Lee Enterprises Inc. : Lee Enterprises reports improved earnings for June quarter

  Lee Enterprises Inc. : Lee Enterprises reports improved earnings for June
                                   quarter

DAVENPORT, Iowa (July 23, 2013) -- Lee Enterprises, Incorporated (NYSE: LEE),
a major provider of local news, information and advertising in 50 markets,
reported today that earnings^(1) for its third fiscal quarter ended June 30,
2013, totaled 3 cents per diluted common share, compared with a loss of 3
cents a year ago. Excluding unusual matters, adjusted earnings per diluted
common share^(2) totaled 6 cents, compared with 3 cents a year ago.

"Continued digital growth and cost reduction again resulted in strong, and
improving, cash flow and operating income, enabling even faster debt
reduction," said Mary Junck, Lee chairman and chief executive officer.
"Looking ahead, we see many more digital opportunities, especially in
subscription revenue, mobile advertising and digital marketing services."

She also noted:

  *Total digital revenue for the quarter, including advertising,
    subscriptions and all digital businesses, totaled $19.9 million, an
    increase of 4.9% from a year ago.

  *Mobile advertising revenue increased 89.2% over a year ago, to $1.5
    million.

  *Preprinted advertising revenue continues to grow, up 1.7% for the quarter
    compared with a year ago.

  *Lee expects 2013 full year operating expenses, excluding depreciation,
    amortization and unusual matters, to decrease 4.5-5.5% from their 2012
    level, improved 1% from previous guidance of a decrease of 3.5-4.5%.
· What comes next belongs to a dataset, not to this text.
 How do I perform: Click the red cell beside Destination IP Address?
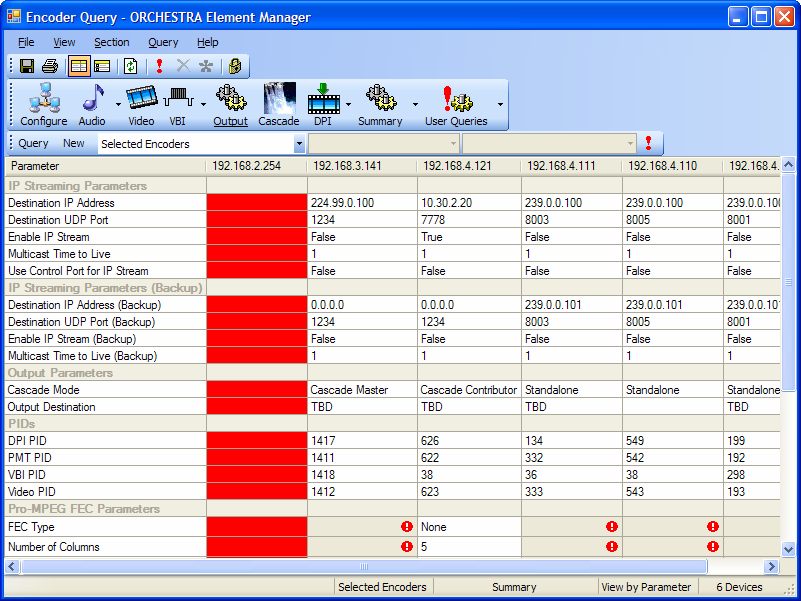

  *Interest expense decreased 10.1% for the quarter compared with the prior
    year quarter as a result of overall debt reduction and refinancing of the
    Pulitzer Notes in May 2013.

  *Debt reduction in the quarter totaled $19.5 million. Since completion of
    refinancing in January 2012, debt has been reduced $122 million to $873.5
    million.

THIRD QUARTER OPERATING RESULTS^(3)

Operating revenue for the 13 weeks ended June30, 2013 totaled $167.0 million,
a decrease of 2.8% compared with a year ago. Combined print and digital
advertising and marketing services revenue decreased 5.7% to $113.6 million,
with retail advertising down 4.2%, classified down 8.4% and national down
14.9%. Combined print and digital classified employment revenue decreased
11.1%, while automotive decreased 11.8%, real estate decreased 2.5% and other
classified decreased 6.2%. Digital advertising and marketing services revenue
on a stand-alone basis decreased 0.2% to $16.9 million. Print advertising and
marketing services revenue on a stand-alone basis decreased 6.7%. Subscription
revenue increased 3.5%.

Operating expenses, excluding depreciation, amortization and unusual matters,
decreased 4.1%. Compensation decreased 8.3%, with the average number of
full-time equivalent employees down 8.4%. Newsprint and ink expense decreased
15.3%, primarily a result of a reduction in newsprint volume of 11.9%. Other
operating expenses increased 4.2%.

Operating cash flow^(4) increased 5.6% from a year ago to $39.8 million.
Operating cash flow margin^(4) increased to 23.8% from 21.9% a year ago.
Including equity in earnings of associated companies, depreciation and
amortization, as well as unusual matters in both years, operating income
increased 16.1% to $26.9 million in the current year quarter, compared with
$23.2 million a year ago. Non-operating expenses, primarily interest expense
and debt financing costs, decreased 11.0%, due to lower debt balances and
refinancing of the Pulitzer Notes. Adjustments to deferred income taxes
increased income tax expense approximately $1 million in the quarter,
resulting in a high effective tax rate. The adjustments were made to maximize
available fiscal 2012 tax loss carrybacks and also to reflect current
expectations related to the company's income tax attributes. Income
attributable to Lee Enterprises, Incorporated for the quarter totaled $1.8
million, compared with a loss of $1.5 million a year ago.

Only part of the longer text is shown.